The waves rolled in. Somewhere down the beach, a dog barked twice and went quiet.

"If Montgomery is the one at the top," Caleb said, "then you walking into his town is exactly what he'd want. Draw you out. Identify you. Handle you like he handled Isak."

"I know."

"And you came anyway."

"I'm done waiting to die." Her chin lifted. "I'd rather go down swinging."

He believed her. Not because she sounded brave—brave was easy to fake. Because she sounded exhausted with the alternative. He knew that exhaustion. Had lived with it for three years.

"Okay," he said.

"Okay, what?"

"Okay, we work together. Full partnership. My resources, your intel. We find out if it's Montgomery or Sattler, and we take them down."

"Just like that?"

"You expected more negotiation?"

"I expected more skepticism." She tilted her head, studying him. "You barely know me. I could be compromised. I could be feeding you bad information. I could be working for them."

"Are you?"

"No."

"Then we don't have a problem."

"That's it? You just believe me?"

He should give her the analytical answer. Pattern recognition. Behavioral analysis. The dozen small tells she'd exhibited that were consistent with someone telling the truth.

"I believe you're not working for them," he said finally. "The rest we'll figure out as we go."

She nodded once. A contract, sealed with nothing but a look on a dark beach.

"I have an interview at the library tomorrow. Cover work—Holly Warren researching local history." Her eyes glinted. "And maybe some digging into Sattler's property records."

"Be careful with that. If he's connected, he'll have eyes on public records requests."

"I know how to be careful."

"Do you?"

The question hit wrong. She stiffened, and the openness that had been building between them shut down like a gate dropping.

"I've been doing this alone for over a year. I'm still here."

"You're not alone anymore." The words came out before he thought about them. He meant it professionally. He was almost sure he meant it professionally.

She looked at him. Really looked like she was trying to read something written in small print.

"Why?"

"Why what?"

"Why do you care? I'm useful to your operation. I get that. But this feels like something else."

He should deflect. Give her a professional answer about asset management and operational security. That's what training said to do.

"I don't know," he said instead. "I haven't figured that part out yet."

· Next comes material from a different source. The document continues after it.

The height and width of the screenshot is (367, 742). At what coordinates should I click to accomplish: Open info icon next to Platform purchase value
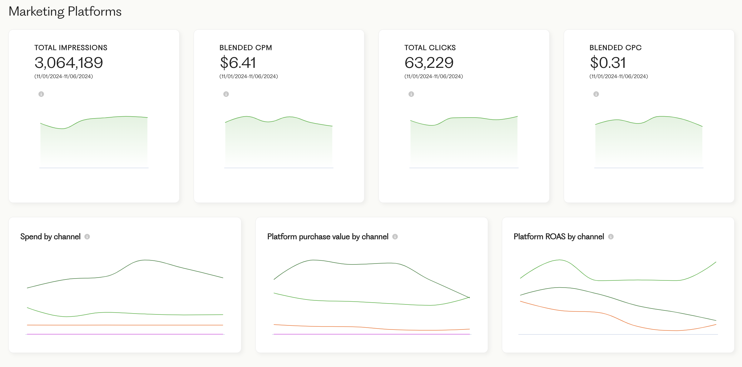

Harper's lips parted. She closed her mouth without speaking, and something rearranged itself behind her expression—not softening, exactly. More like a wall developing a crack she hadn't expected.

"Let me know when you do." She stepped back. "I should go. Early morning."

"Harper."

She paused.

"Watch your back tomorrow. If Montgomery did notice you, he'll be curious. Curious people ask questions. Ask around."

"I will." She held his gaze for a beat longer than necessary. "Thanks for not telling me to run."

"Would you have listened?"

"No."

"Then what would be the point?"

Almost a smile. Not quite—but close enough that he noticed, and close enough that noticing felt like something he should pay attention to.

Then she turned and walked back up the path, disappearing into the shadows near the bungalows.

Caleb stood there until a light came on in the farthest cabin. Then he pulled out his phone, typed a message to Ronan, and deleted it without sending.

Some things you had to figure out for yourself.

He walked back toward town, the sound of the waves fading behind him.